**Provided entries:**

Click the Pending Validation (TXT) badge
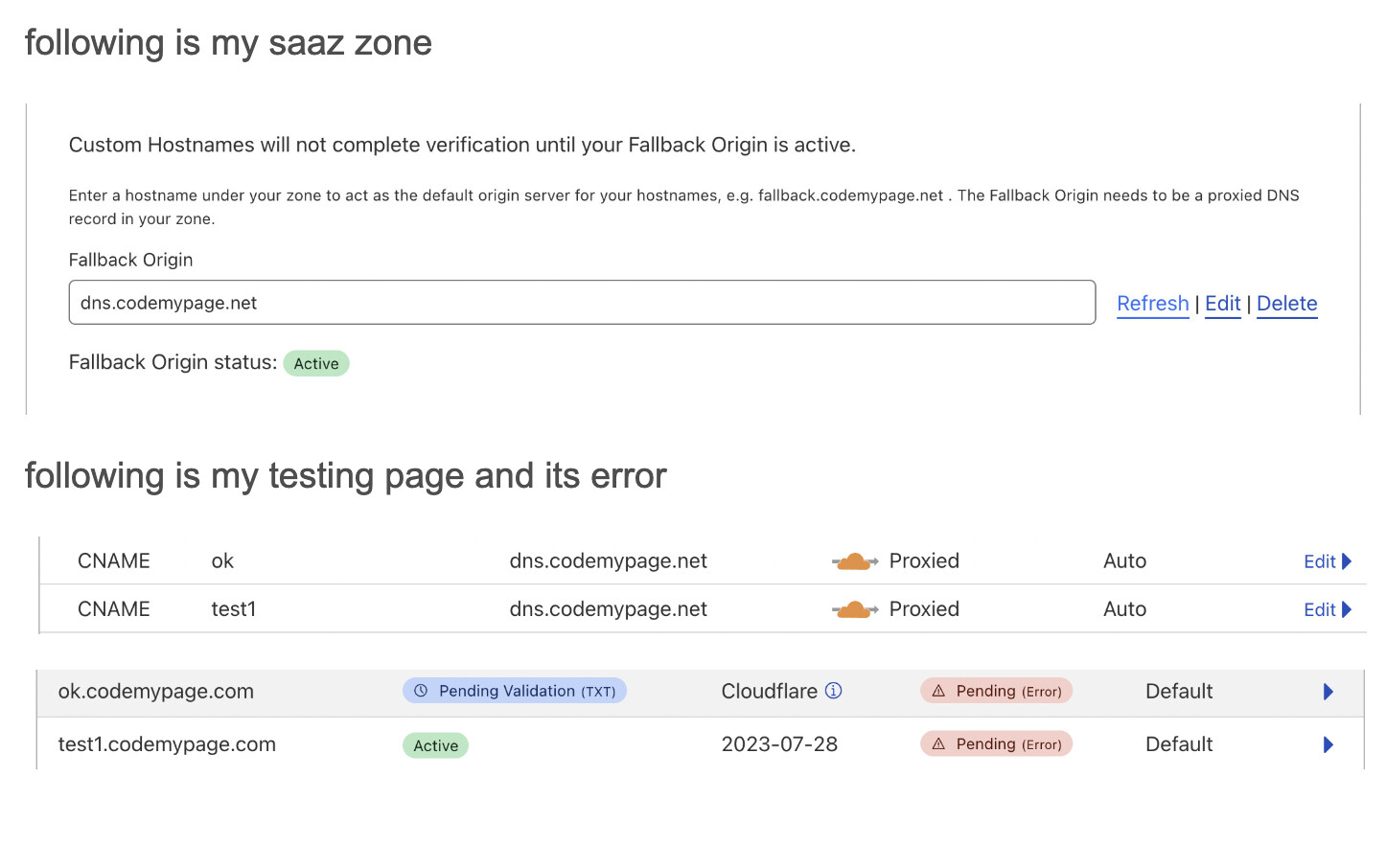This screenshot has height=868, width=1386. coord(515,691)
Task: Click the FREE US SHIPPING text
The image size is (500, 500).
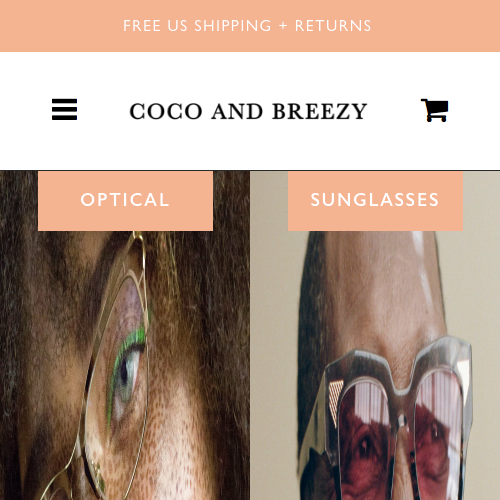Action: pyautogui.click(x=197, y=26)
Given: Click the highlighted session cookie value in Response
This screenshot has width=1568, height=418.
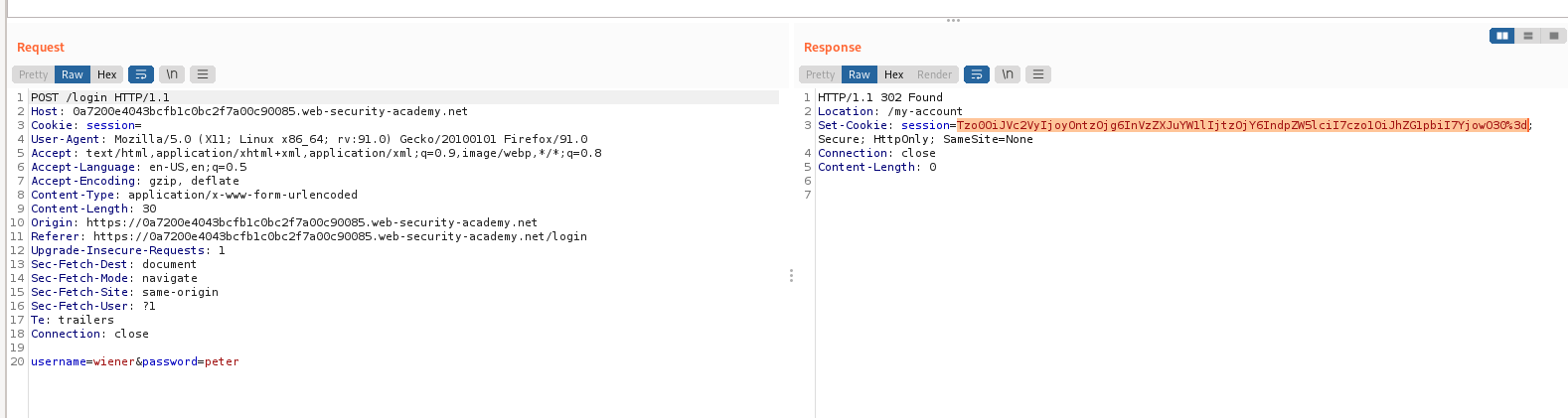Looking at the screenshot, I should tap(1242, 125).
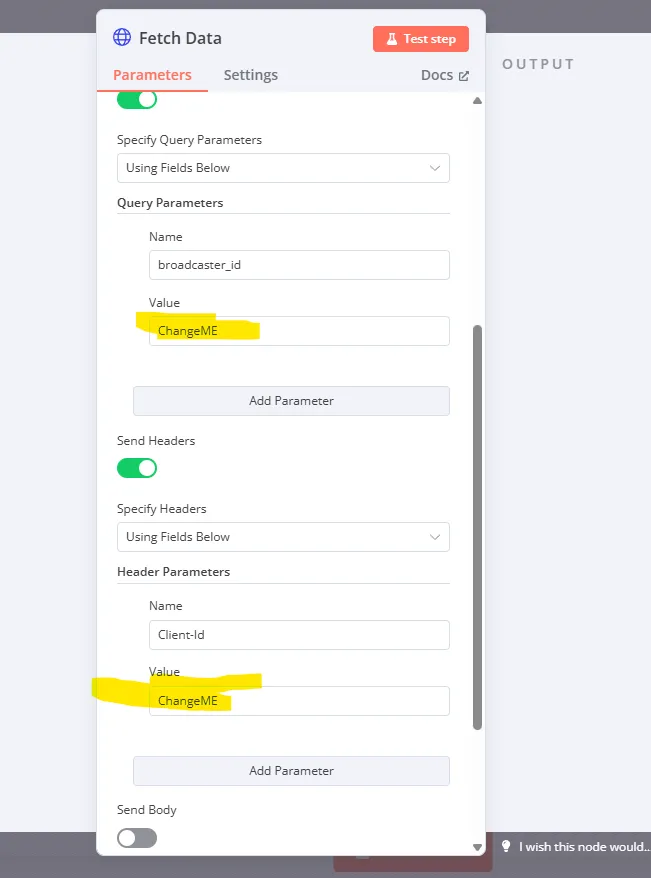Toggle the Send Headers switch off
This screenshot has height=878, width=651.
[137, 468]
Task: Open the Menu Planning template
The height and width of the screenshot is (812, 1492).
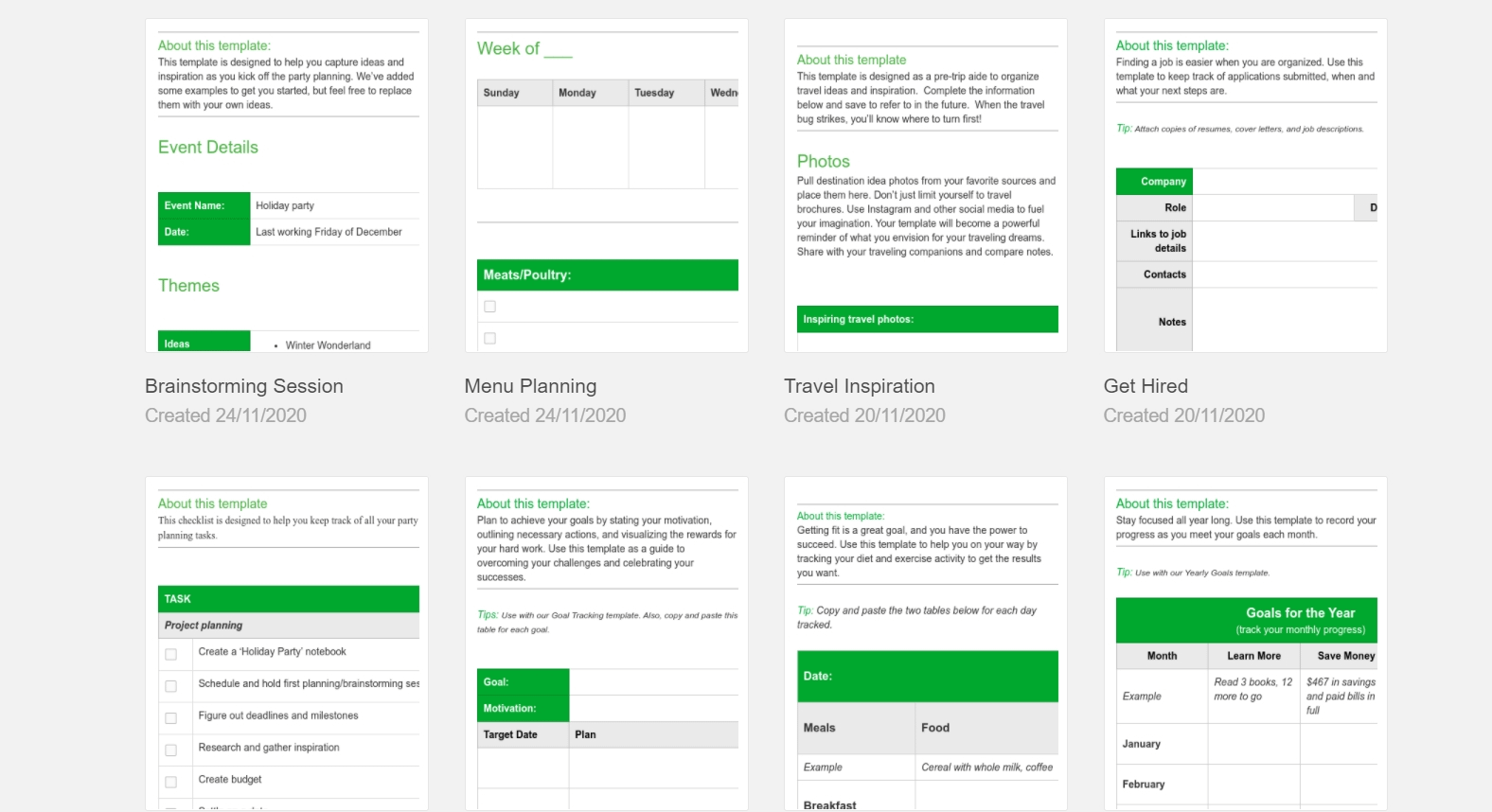Action: [529, 385]
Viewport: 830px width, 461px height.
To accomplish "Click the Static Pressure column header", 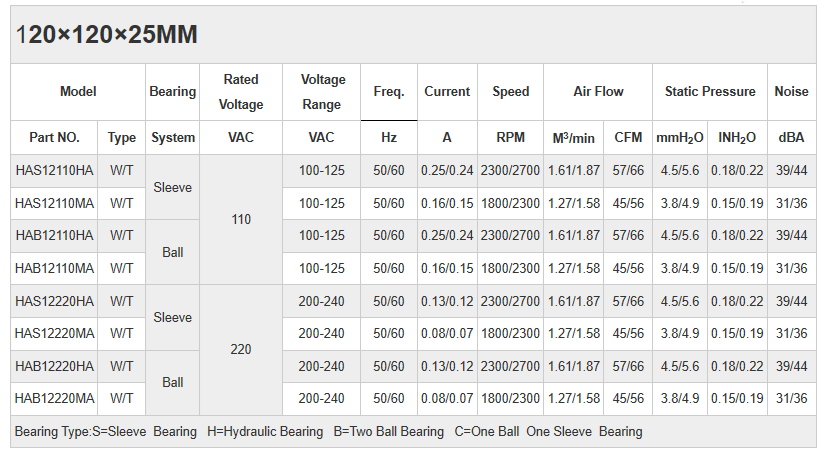I will point(710,92).
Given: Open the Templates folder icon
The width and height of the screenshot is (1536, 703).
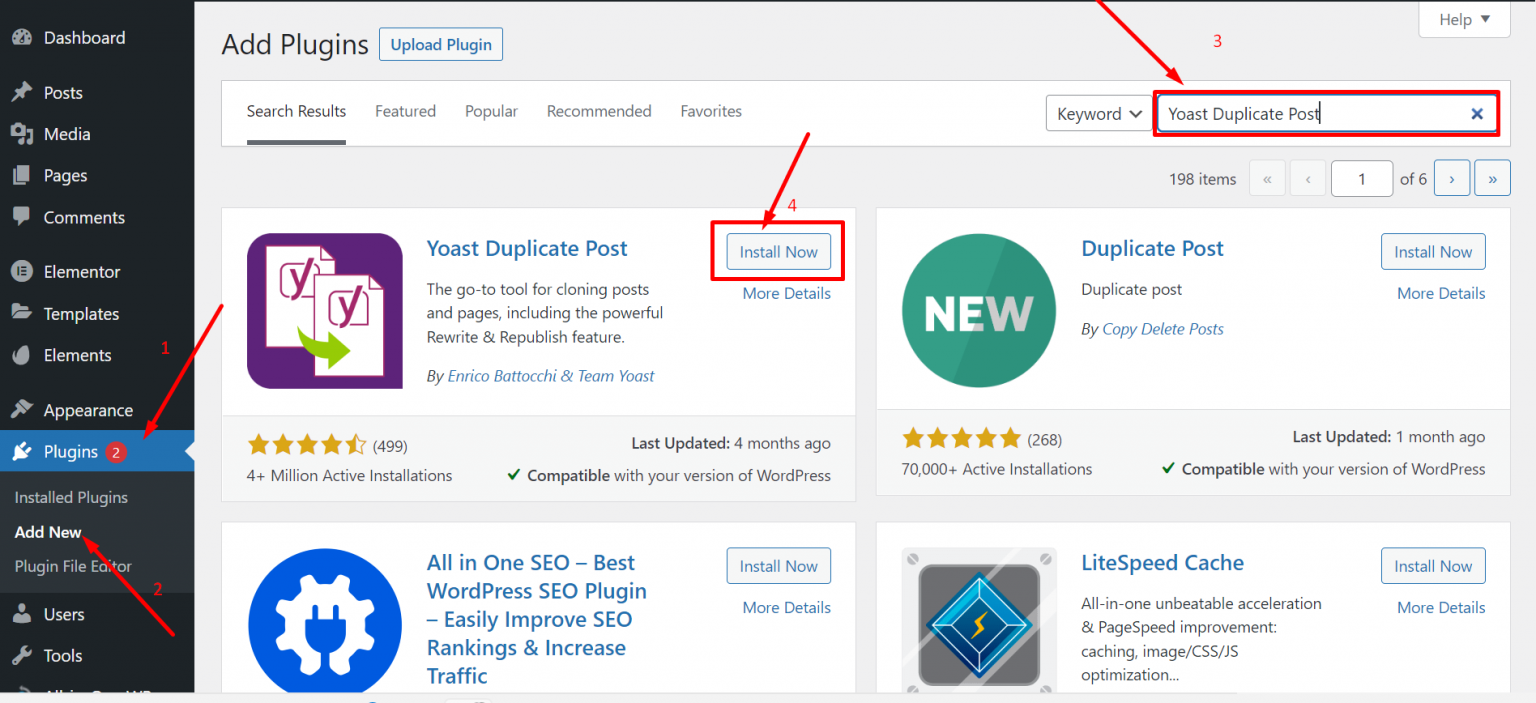Looking at the screenshot, I should click(22, 313).
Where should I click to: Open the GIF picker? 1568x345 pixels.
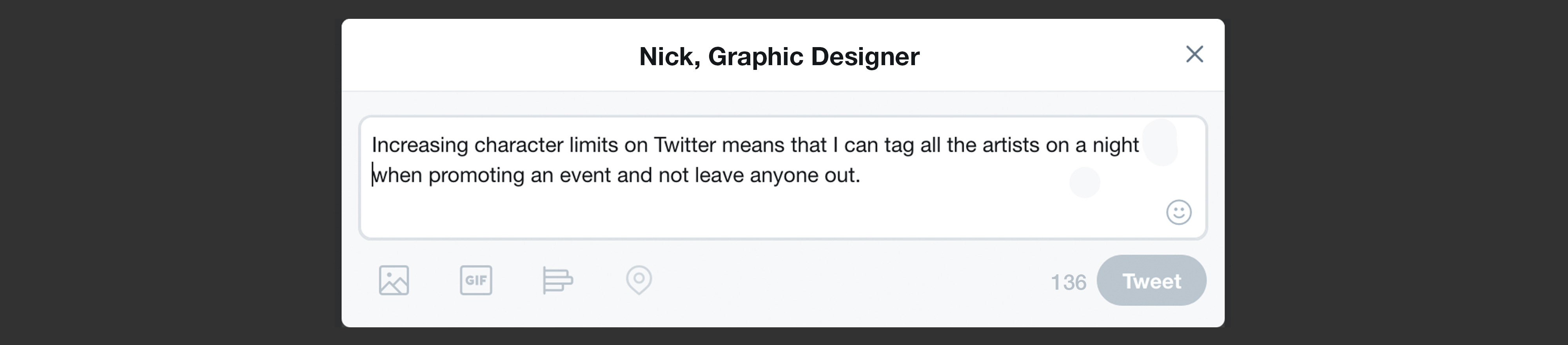coord(475,280)
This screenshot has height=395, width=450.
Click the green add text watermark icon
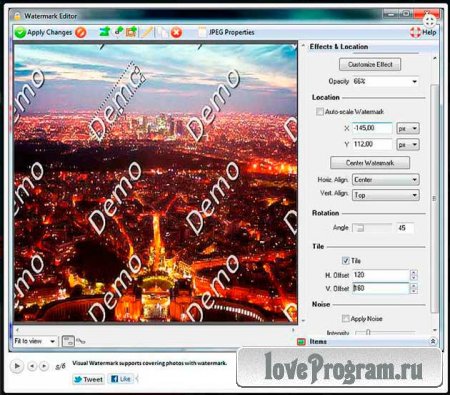[105, 32]
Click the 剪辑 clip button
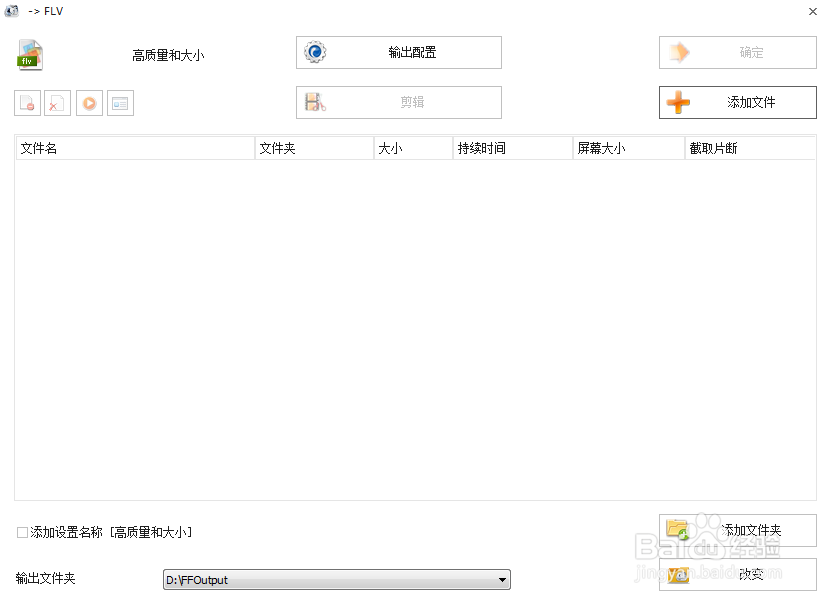828x601 pixels. coord(398,101)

**What needs to be done:**
Find the word "Given" in the listing and copy each line that contains it.

**Response below:**
Given: Click the highlighted session cookie value in Response
Given: Open the Templates folder icon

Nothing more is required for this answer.